Waller is studying Stonehenge. It’s his work that is attracting the bulk of media coverage so far — stories that purport to cover a science meeting but have as their main character someone who suggests that his own work requires unscientific thinking. And it’s one thing to suggest that ancient people thought unscientifically — but it’s another to interpret data unscientifically.
To be fair (again), Waller’s most recent abstract appeared back in October in the Journal of the Acoustical Society of America. There, he describes how the shape of Stonehenge mimics the pattern of positive and negative interference produced by two sources of sound, an auditory illusion that may have been imbued with otherworldly significance by a culture that didn’t understand the phenomenon’s physics.

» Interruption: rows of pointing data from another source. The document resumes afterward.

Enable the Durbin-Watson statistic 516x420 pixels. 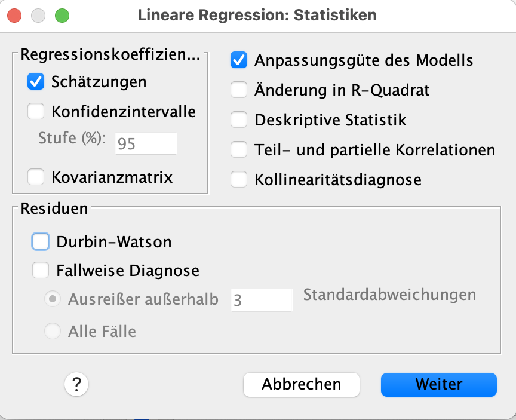click(x=41, y=241)
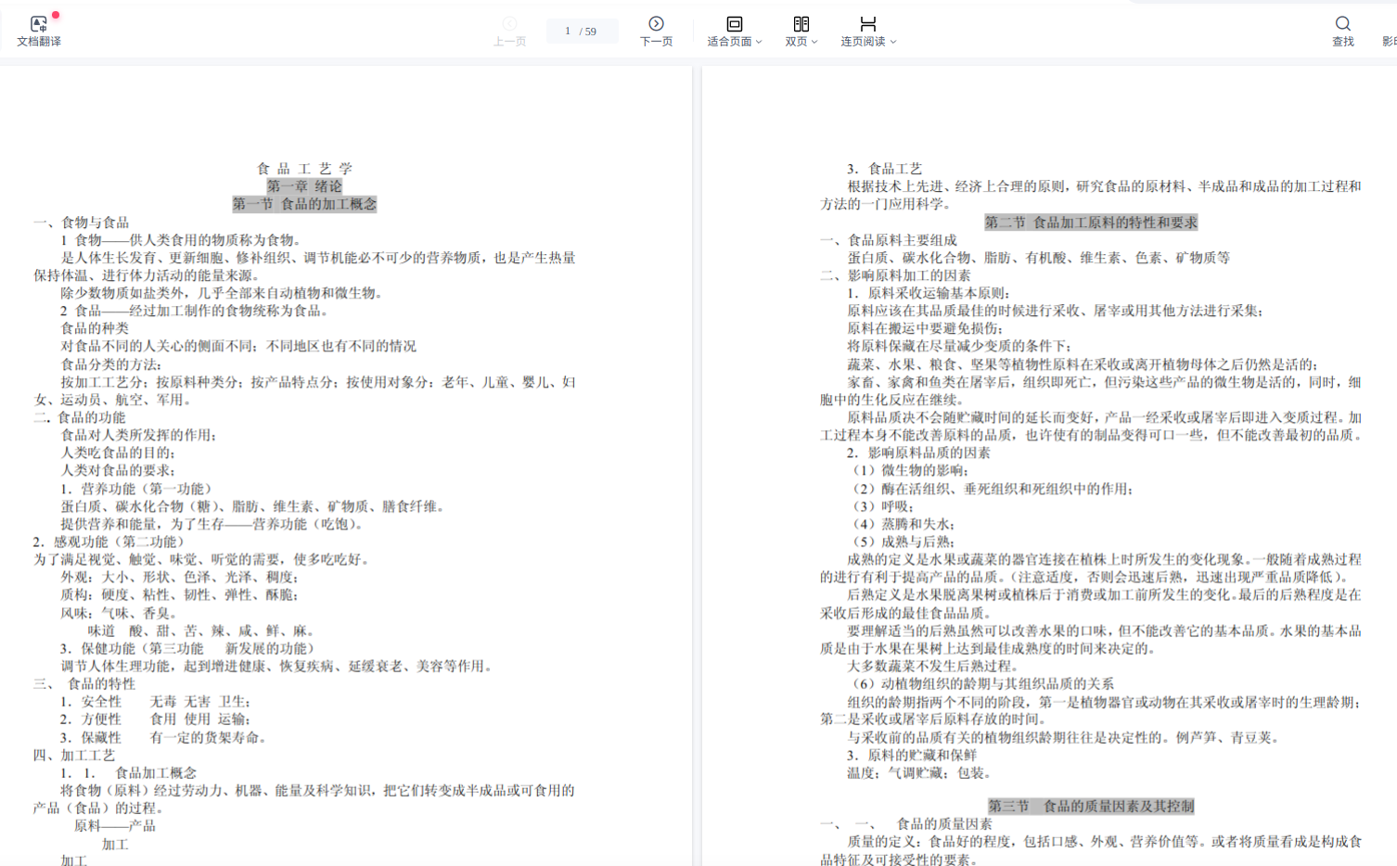Expand the 双页 dropdown chevron
This screenshot has height=866, width=1397.
tap(814, 42)
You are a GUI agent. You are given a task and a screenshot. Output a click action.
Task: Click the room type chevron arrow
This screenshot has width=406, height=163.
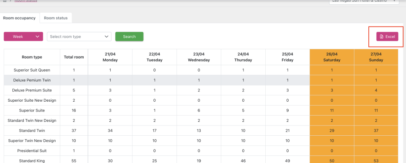click(x=106, y=36)
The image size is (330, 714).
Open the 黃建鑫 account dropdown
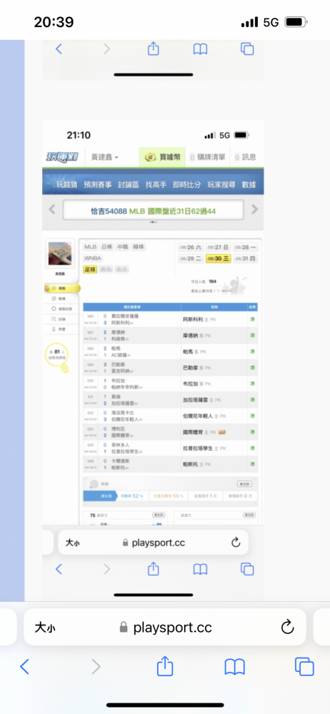[105, 158]
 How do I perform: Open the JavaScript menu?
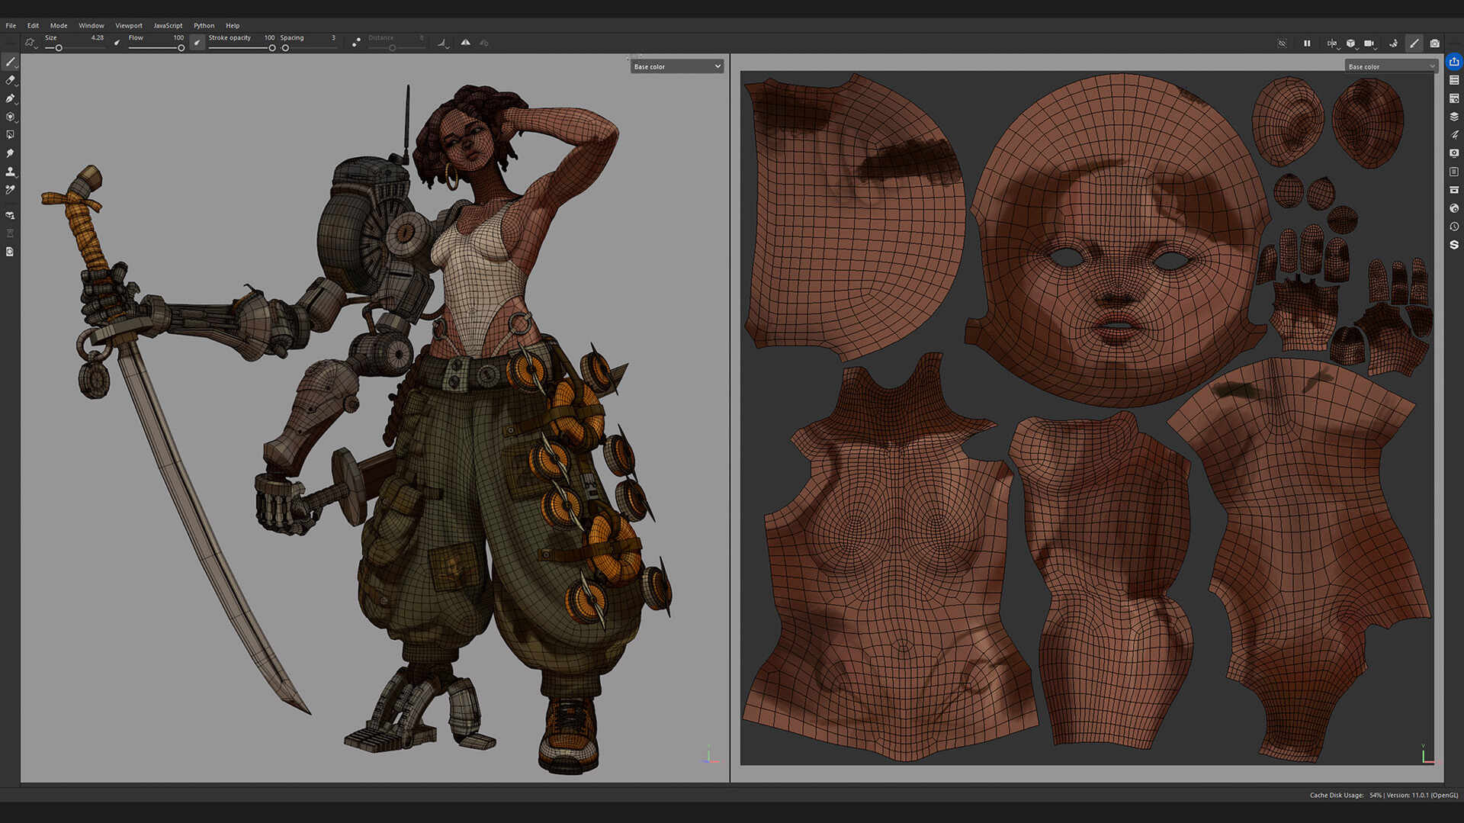(167, 25)
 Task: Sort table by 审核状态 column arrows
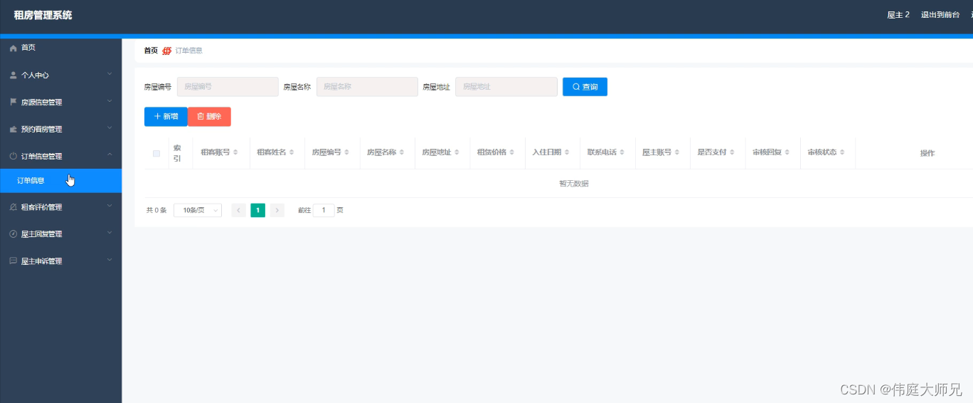coord(842,152)
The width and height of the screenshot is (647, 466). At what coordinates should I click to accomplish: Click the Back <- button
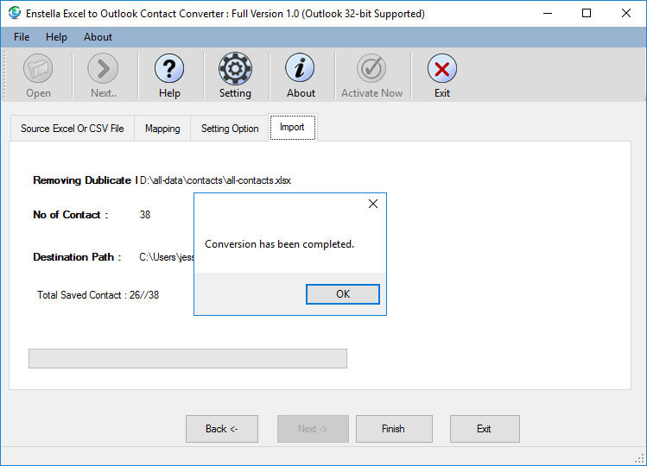222,429
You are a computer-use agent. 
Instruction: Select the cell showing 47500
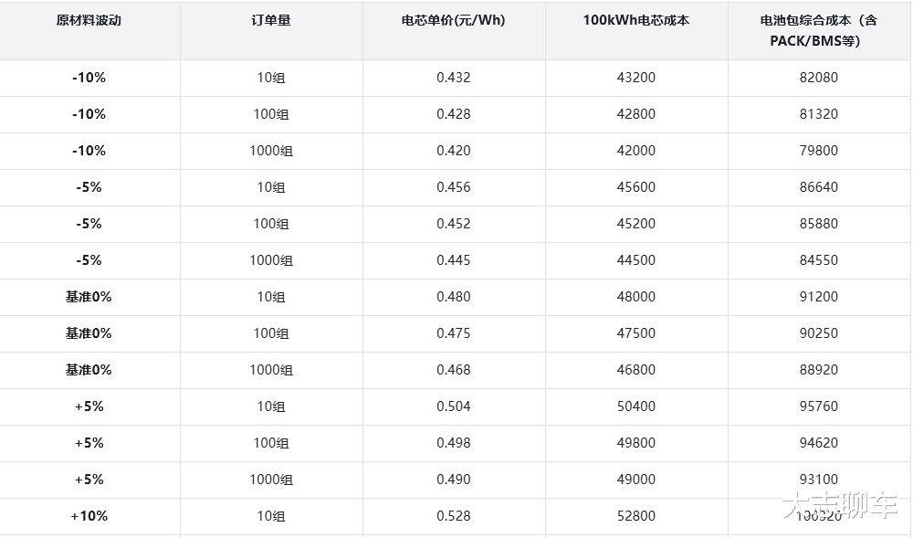tap(636, 333)
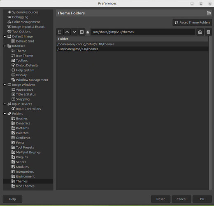Collapse the Image Windows section
Screen dimensions: 214x206
pos(5,84)
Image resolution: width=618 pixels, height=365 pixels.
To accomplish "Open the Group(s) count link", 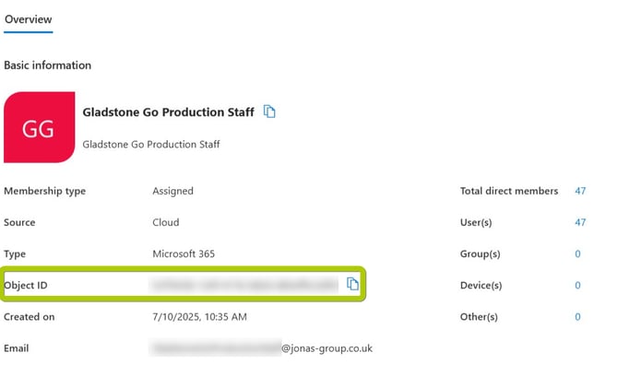I will click(x=577, y=254).
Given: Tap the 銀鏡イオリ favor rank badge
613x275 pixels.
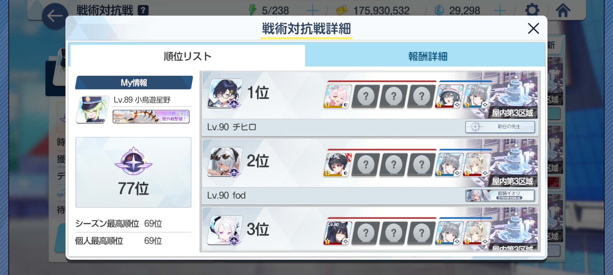Looking at the screenshot, I should [x=500, y=196].
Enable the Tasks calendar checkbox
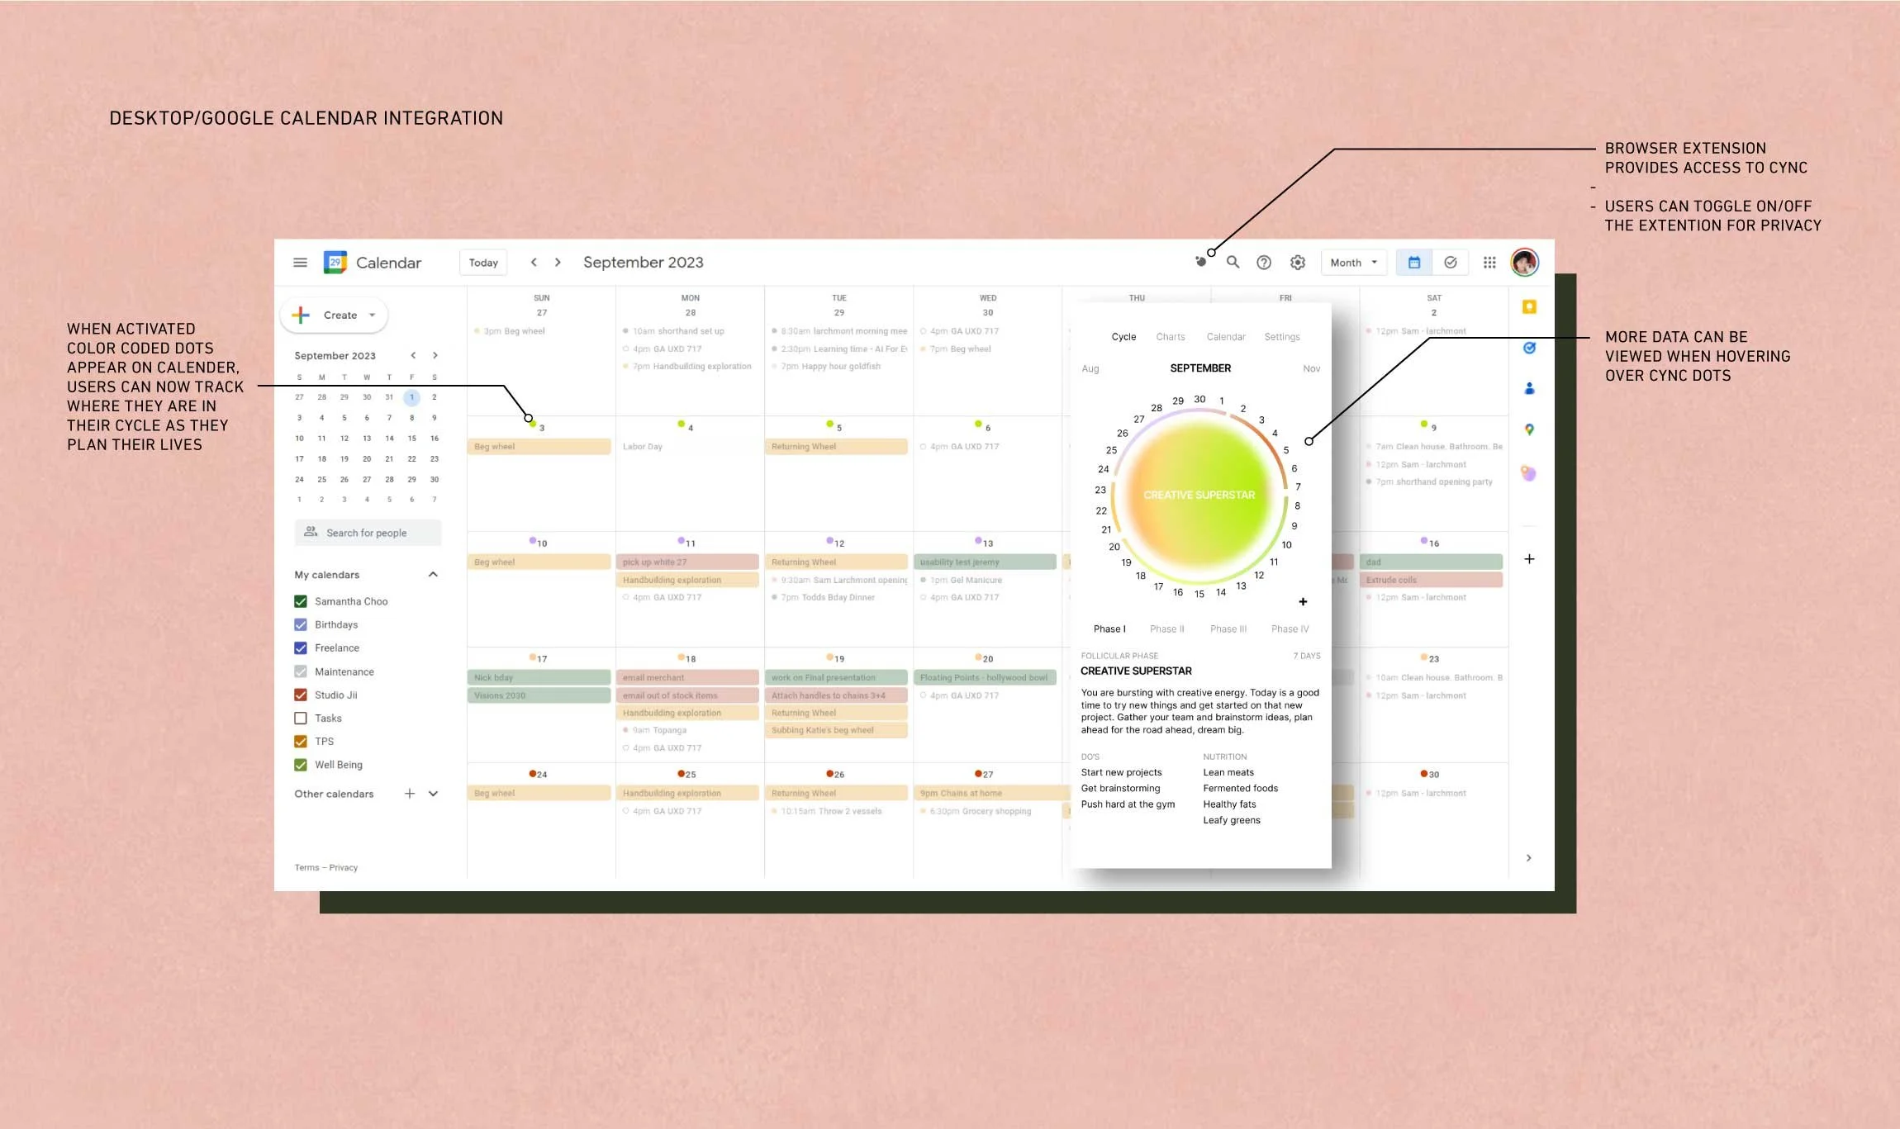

Waller described how moving in a circle around, say, two pipers playing notes in a field, will take a listener through spaces where the sound is amplified and spaces where the sound waves collide out of phase and are muted. Loud, quiet, loud, quiet, and so on. When Waller asked blindfolded participants to do just this — walk in a circle around two English flutes — and draw what they thought might be producing the auditory effect, he reports that many of the images resembled Stonehenge’s structure, with large, bulky columns that block sound at certain intervals.
OK. I’ll admit, that’s interesting.
But then he concludes, “Measurements of acoustic shadows radiating out from Stonehenge are consistent with the hypothesis that interference patterns served as blueprints for the design.”
How do we get from this experiment to ascribing intention to the construction of the Neolithic enigma? I’d say that conclusion requires several leaps of unsubstantiated logic. Waller claims to find support for his theory in local myths speaking of “piper stones” and “invisible towers of air,” but I’m unconvinced. The scientific method is missing. Where’s the hypothesis testing? Where’s the control experiment? Admittedly, control experiments are hard to do in archaeology. But there’s been no rigorous evaluation of the claim behind the purpose of Stonehenge’s construction, something that ought to be acknowledged rather than explained away by additional mythology.
I wonder, will this field ever find satisfying, substantiated answers? I hope so. I find the studies fascinating, and would like to hear something I can believe.